Above: Helleborus orientalis 'Harvington White'

Garden diary: February

23 March 2008 - Easter snow

It's a scene that would be perfect for a Christmas Day morning. Pulling up the blinds, we see snow over the rooftops and gardens, and, from a first-floor window, in one of the gardens below, neighbours building a snowman. Father and son are forming a huge lump of solidified snow (that had taken some time to build - they'd obviously been earlier risers than us) into a huge round snowman body.

It isn't Christmas day though - it's Easter Sunday.

We woke to snow, proper snow, and though it thawed early, those who were up earlier than us had the satisfaction of making a snowman. Watching them, I remembered, as anyone who has made a snowman will no doubt remember too, how bits of mud and squashed grass blades inevitably find their way in. We're always aiming for a purely white perfect snowman (or snowperson, perhaps) that looks like a snowman does when illustrated in a book. Our efforts never quite get there, but no matter.

I don't know if my neighbours put a carrot in for the nose, as was the tradition - (and I doubt they put coal for the eyes - now we don't have lumps of coal lying around like we did in the old days) - I couldn't tell as the snowman had his back to our window. But it was good to see a snowman being created - even though it was Easter Sunday, and perhaps it would be preferable to be out picking daffodils.

The weather has been strange and surprising these last few days, and though the Easter weekend is traditionally a time when we English gardeners venture out into our gardens and do energetic things in our flower borders, I doubt anyone round here has done more than look at it all out of the window, as I've been doing.
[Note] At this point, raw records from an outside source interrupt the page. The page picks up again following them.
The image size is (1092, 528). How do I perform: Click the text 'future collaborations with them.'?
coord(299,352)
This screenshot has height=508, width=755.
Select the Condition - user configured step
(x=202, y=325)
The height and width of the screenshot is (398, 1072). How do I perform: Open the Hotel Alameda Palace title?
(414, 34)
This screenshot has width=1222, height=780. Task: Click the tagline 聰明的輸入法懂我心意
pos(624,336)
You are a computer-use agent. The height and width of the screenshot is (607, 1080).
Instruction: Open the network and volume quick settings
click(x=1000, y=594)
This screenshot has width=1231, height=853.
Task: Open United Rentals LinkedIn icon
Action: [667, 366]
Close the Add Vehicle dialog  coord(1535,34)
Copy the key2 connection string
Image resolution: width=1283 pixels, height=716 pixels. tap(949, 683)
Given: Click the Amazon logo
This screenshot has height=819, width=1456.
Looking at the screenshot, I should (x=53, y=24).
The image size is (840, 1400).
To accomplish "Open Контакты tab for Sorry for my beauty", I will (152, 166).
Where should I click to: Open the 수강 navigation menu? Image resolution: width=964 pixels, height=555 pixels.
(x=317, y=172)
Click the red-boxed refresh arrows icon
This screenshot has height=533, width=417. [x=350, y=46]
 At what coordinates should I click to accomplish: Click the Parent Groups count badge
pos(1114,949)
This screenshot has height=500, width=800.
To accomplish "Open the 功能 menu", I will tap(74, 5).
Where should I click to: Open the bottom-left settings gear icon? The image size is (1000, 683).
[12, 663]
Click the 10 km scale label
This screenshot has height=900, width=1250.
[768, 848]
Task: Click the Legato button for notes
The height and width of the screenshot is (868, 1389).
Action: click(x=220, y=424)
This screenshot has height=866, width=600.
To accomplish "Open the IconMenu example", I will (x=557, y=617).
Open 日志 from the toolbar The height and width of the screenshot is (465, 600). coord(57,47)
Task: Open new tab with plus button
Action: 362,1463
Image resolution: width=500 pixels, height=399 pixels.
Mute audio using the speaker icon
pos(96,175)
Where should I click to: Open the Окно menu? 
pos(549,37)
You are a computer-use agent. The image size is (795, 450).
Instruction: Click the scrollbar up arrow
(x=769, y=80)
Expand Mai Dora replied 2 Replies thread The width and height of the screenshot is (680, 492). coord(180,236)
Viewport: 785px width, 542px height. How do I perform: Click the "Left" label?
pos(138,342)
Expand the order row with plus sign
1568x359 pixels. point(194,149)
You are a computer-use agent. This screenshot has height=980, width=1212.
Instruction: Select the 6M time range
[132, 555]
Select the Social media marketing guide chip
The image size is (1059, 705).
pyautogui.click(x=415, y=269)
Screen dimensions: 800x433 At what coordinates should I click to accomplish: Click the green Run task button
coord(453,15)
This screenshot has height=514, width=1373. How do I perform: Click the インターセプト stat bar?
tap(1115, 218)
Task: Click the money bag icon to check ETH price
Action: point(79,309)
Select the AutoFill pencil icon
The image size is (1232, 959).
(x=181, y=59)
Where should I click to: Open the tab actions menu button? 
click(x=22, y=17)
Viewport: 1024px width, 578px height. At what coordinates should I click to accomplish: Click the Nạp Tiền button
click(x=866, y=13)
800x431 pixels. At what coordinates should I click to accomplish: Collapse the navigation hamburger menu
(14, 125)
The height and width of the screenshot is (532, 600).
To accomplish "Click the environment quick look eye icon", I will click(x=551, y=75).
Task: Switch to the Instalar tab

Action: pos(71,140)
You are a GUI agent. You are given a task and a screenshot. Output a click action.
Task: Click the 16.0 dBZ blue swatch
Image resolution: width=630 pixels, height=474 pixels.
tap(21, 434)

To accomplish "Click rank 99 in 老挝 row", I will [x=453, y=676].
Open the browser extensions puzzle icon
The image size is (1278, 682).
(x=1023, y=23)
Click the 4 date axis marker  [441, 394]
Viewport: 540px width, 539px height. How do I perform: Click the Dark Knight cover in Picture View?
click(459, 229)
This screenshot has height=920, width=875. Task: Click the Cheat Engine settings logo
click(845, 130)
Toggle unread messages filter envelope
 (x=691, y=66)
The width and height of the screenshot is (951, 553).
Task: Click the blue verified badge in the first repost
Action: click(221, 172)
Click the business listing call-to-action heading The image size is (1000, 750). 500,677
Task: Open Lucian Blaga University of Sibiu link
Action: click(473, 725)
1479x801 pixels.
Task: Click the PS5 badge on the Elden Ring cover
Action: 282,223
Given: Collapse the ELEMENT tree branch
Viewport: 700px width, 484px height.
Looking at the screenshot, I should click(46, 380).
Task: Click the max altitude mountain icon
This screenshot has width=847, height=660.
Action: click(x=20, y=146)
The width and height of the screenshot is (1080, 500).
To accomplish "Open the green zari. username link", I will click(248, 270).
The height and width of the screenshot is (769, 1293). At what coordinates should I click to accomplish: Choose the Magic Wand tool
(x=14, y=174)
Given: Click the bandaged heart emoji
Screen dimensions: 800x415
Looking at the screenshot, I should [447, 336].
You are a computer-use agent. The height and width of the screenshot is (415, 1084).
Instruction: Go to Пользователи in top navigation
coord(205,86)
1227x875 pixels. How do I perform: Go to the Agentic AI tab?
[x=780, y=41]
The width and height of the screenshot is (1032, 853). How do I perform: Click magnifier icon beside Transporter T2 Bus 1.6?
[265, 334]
The winds have been vicious, and accompanied by hail, snow and rain, often appearing to come to earth horizontally, due to the force of the winds.

I moved some of the more susceptible things into shelter, so I thought, nearer the walls of the house, but that wasn't enough. One frighteningly powerful gust that appeared to come out of nowhere blew over a potted Fatsia japonica onto another plant with a long and complex name I can't recall just now - its name seeming unimportant in the circumstances.

It might be adequate to call it "that dead plant that got destroyed at Easter", and forget the botanical name.

I moved the potted hyacinths that are in flower nearer the back door, and thought about "battening down the hatches" - one of those phrases that weather forecasters use and that makes no sense really, but suggests we should do something even if we're not sure what it is. I felt vaguely anxious and looked to see if we had any hatches, or indeed any battens for securing the aforementioned.

Despite all this there are buds on the tree branches and small leaves on the shrubs, and it's all waiting for the right time. It all looks a bit pinched and struggling still, but it always does in March. There are signs though, and the birds are programmed to know them, and are chatting to one another, all flirty and come-hither, with trembling wings.